The antithrombotic activity of fondaparinux is the result of ATIII-mediated selective inhibition of Factor Xa. By selectively binding to ATIII, Fondaparinux potentiates (about 300 times) the neutralization of Factor Xa by ATIII. Neutralization of Factor Xa interrupts the blood coagulation cascade and thus inhibits thrombin formation and thrombus development. It is thought that fondaparinux is unlikely to induce thrombocytopenia via a heparin-induced thrombocytopenia (HIT)-like mechanism given its chemical structure (PMID 19825921). As a result, fondaparinux has been used as an alternative anticoagulant in heparin-induced thrombocytopenia (HIT) patients (PMID 19737996, 19432027, 18217156). However, it is important to note that rare cases of HIT have been reported in patients treated with fondaparinux (PMID 20351685, 20351686).
Fondaparinux binds specifically to the natural anticoagulant factor, ATIII. Binding to ATIII potentiates the neutralizing action of ATIII on Factor Xa 300-times.
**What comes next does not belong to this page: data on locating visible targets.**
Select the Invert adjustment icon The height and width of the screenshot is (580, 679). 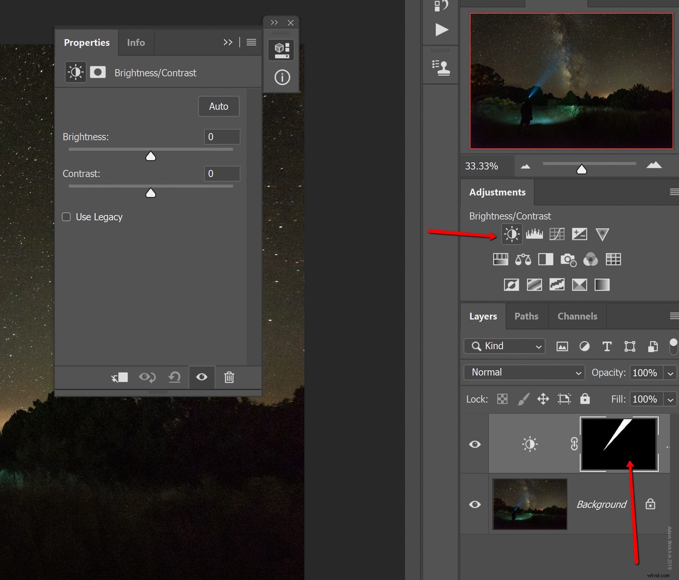coord(511,285)

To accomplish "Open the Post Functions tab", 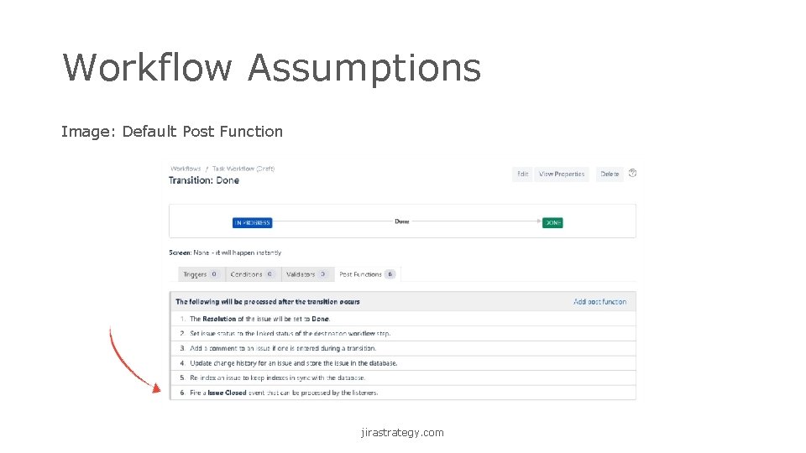I will (x=366, y=274).
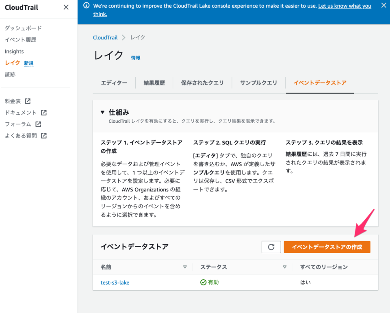Switch to the エディター tab
Image resolution: width=390 pixels, height=313 pixels.
click(114, 82)
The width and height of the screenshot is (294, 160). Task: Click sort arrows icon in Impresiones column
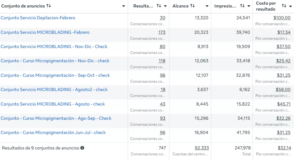tap(242, 6)
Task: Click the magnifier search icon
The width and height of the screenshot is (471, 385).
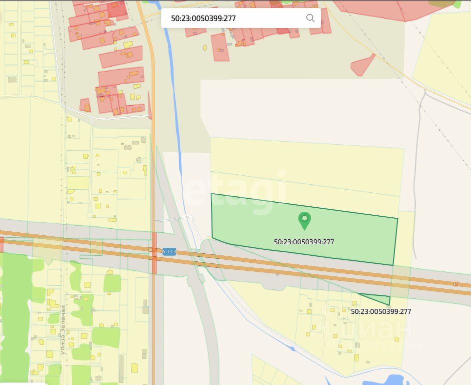Action: (x=311, y=18)
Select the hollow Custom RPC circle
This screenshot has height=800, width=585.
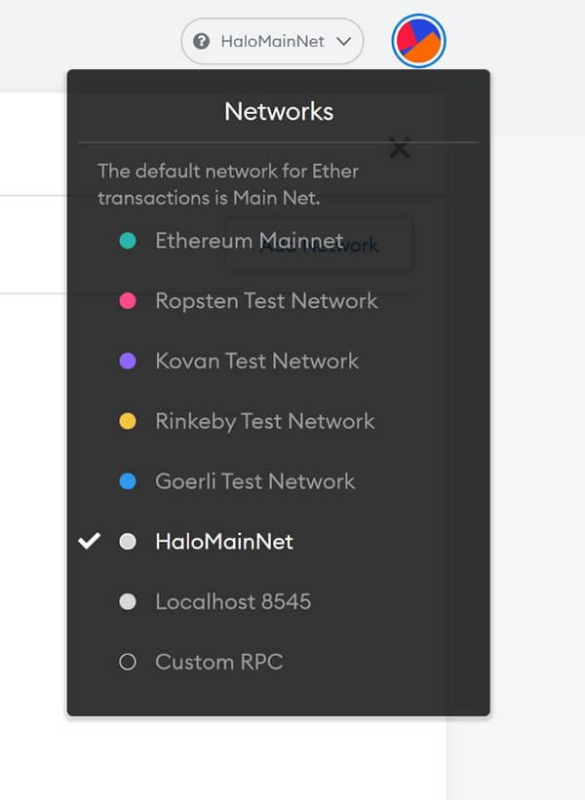tap(128, 662)
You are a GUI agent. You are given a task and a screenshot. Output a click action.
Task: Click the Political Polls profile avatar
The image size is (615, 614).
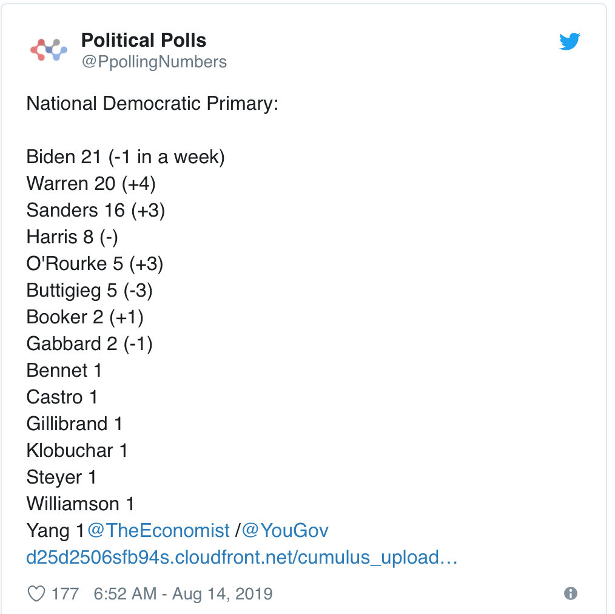point(49,50)
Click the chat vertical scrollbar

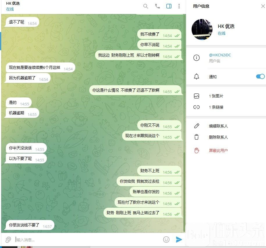pyautogui.click(x=184, y=192)
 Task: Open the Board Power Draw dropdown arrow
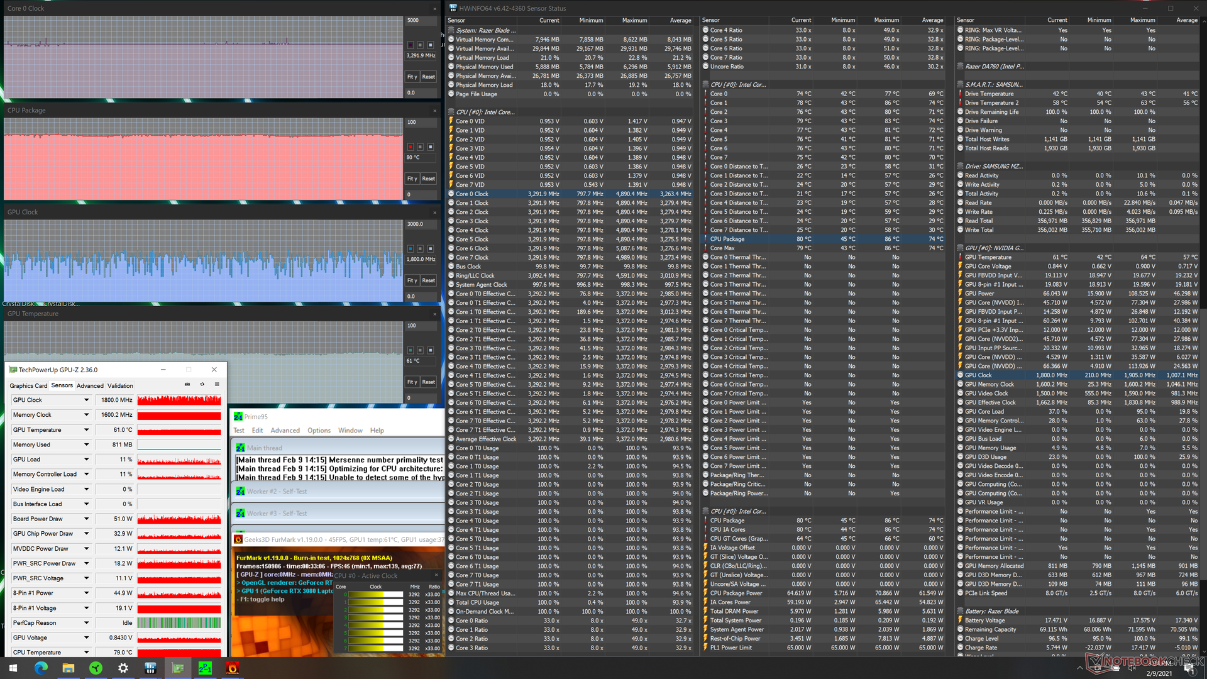coord(86,519)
Neutralization of Factor Xa decreases the conversion of prothrombin to thrombin, which subsequently decreases the conversion of fibrinogen to fibrin (loose meshwork). The decrease in thrombin also decreases the activation of Factor XIII, which decreases the conversion of fibrin in its loose meshwork form to its stabilized meshwork form. Disruption of the coagulation cascade effectively decreases the formation of blood clots. Fondaparinux does not inactivate thrombin (activated Factor II). According to the manufacturer, fondaparinux has no known effect on platelet function. In studies comparing fondaparinux to enoxaparin, decreases in platelet levels were observed in similar numbers of patients from both groups (2-5%) (PMID 11794148, 12049860). At the recommended dose, Fondaparinux does not affect fibrinolytic activity or bleeding time. There is no antidote for fondaparinux. Monitoring of the anticoagulant activity of fondaparinux is not generally required. The anti-factor Xa assay may be used to monitor therapy in special populations such as those with renal impairment or who are pregnant. Complete blood count (CBC) and kidney function should be monitored during treatment.
As with other anticoagulants, the main concern is increased bleed risk. The risk of hemorrhage may increase with decreased renal function, body mass less than 50 kg, and moderate to severe hepatic function.